Wednesday, April 8, 2026

Photonics: "How Nvidia learned to embrace the light in its quest for scale" (NVDA)

From The Register, April 5:

The GPU king's move to optical scale-up was inevitable 

If you thought Nvidia's GB200 rack systems were big, CEO Jensen Huang is just getting started. At GTC last month, the world's most valuable company revealed plans to use photonic interconnects to pack more than a thousand GPUs into a single mammoth system by 2028.

The company isn't waiting to secure supply chains either. Over the past month, the GPU giant has invested billions in companies specializing in optics and interconnects, like Marvell, Coherent, and Lumentum, in preparation for the widespread deployment of these systems.

"For everyone who is in our ecosystem, we need a lot more capacity," Huang said during his GTC keynote speech. "We need a lot more capacity for copper; we need a lot more capacity for optics; we need a lot more capacity for CPO; and that's why we've been working with all of you to lay the foundation for this level of growth."

However, Nvidia's journey to this point began much earlier. In fact, by the time OpenAI revealed ChatGPT to the world in late 2022, Nvidia already knew it had a problem.

At the time, the GPU giant's most potent systems only featured eight GPUs, and the models driving the AI boom required thousands to train. Nvidia needed a bigger box, or at least a faster network that could effectively distribute work across dozens of chips.

We caught our first glimpse of this with Nvidia's Grace Hopper superchips in 2023, but it wasn’t until early 2024 that the full picture came into view. Unveiled at GTC that year, the Grace Blackwell NVL72, a monstrous 120 kilowatt machine, uses a copper backplane containing miles of cables to make 36 nodes and 72 GPUs behave like one enormous AI accelerator.
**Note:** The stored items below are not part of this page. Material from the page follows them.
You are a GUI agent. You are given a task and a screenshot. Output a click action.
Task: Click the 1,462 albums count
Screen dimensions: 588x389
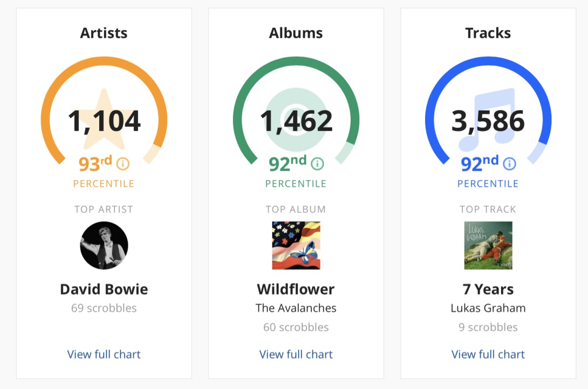click(296, 121)

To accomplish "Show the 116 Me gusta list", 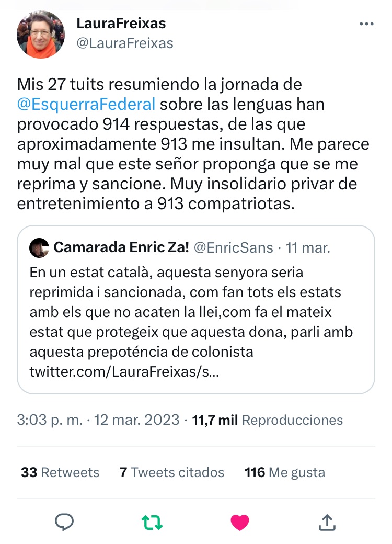I will (285, 472).
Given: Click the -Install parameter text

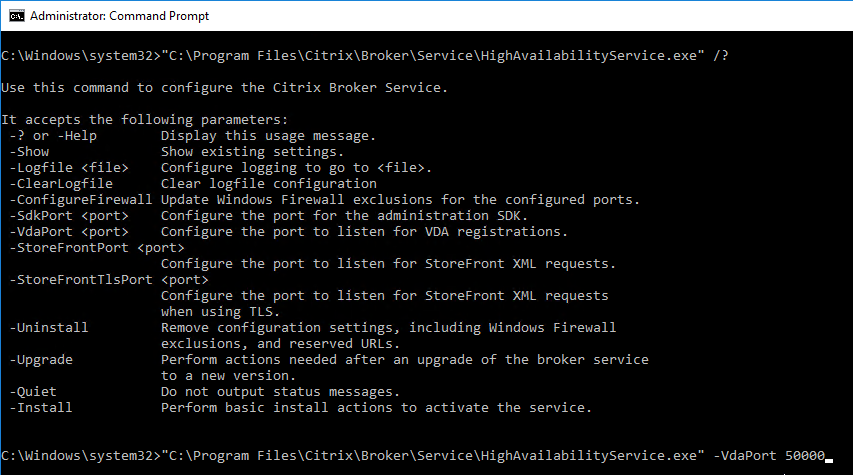Looking at the screenshot, I should click(41, 408).
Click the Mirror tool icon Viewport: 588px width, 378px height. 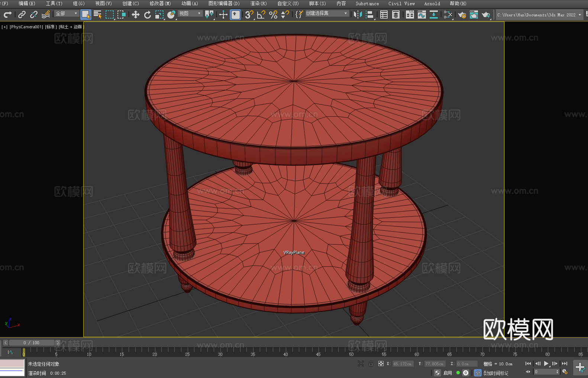tap(358, 14)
Copper was the natural choice for this, Gilad Shainer, senior VP of networking at Nvidia, told El Reg

"Copper is the best connectivity, if you can use it," he said. "It's very cost effective, very cheap, and consumes zero power. It's very reliable. There are no active components."

But copper isn't perfect. At 1.8 TB/s, the cables could only stretch a few feet before the signal degraded as GPUs communicated with one another. If you ever wondered why the NVL72's NVSwitches are all in the center of the rack, it's because the runs were that short. Copper's limited reach also meant Nvidia had to cram as many GPUs into a single rack as possible.

Two years later, Nvidia is rapidly approaching the limits of copper and will need to embrace optics if it wants to assemble an even bigger GPU system.

The pluggable problem 
When Huang first showed off the NVL72 rack, codenamed Oberon, the only commercially viable way to connect two accelerators optically would have been to use pluggable optics.

These modules are about the size of a pack of gum and contain all the lasers, retimers, and digital signal processing required to turn electrical signals into light and back again.

Pluggables are nothing new in datacenter networks, but using them for scale-up compute fabrics, like Nvidia's NVLink, presents certain problems.

To reach the 1.8 TB/s of bandwidth, each Blackwell GPU would have required eighteen 800 Gbps pluggables: nine for the accelerator, and another nine for the switch. On their own, these pluggables don't use that much power – around 10-15 watts – but multiplied across 72 GPUs, that adds up pretty quickly.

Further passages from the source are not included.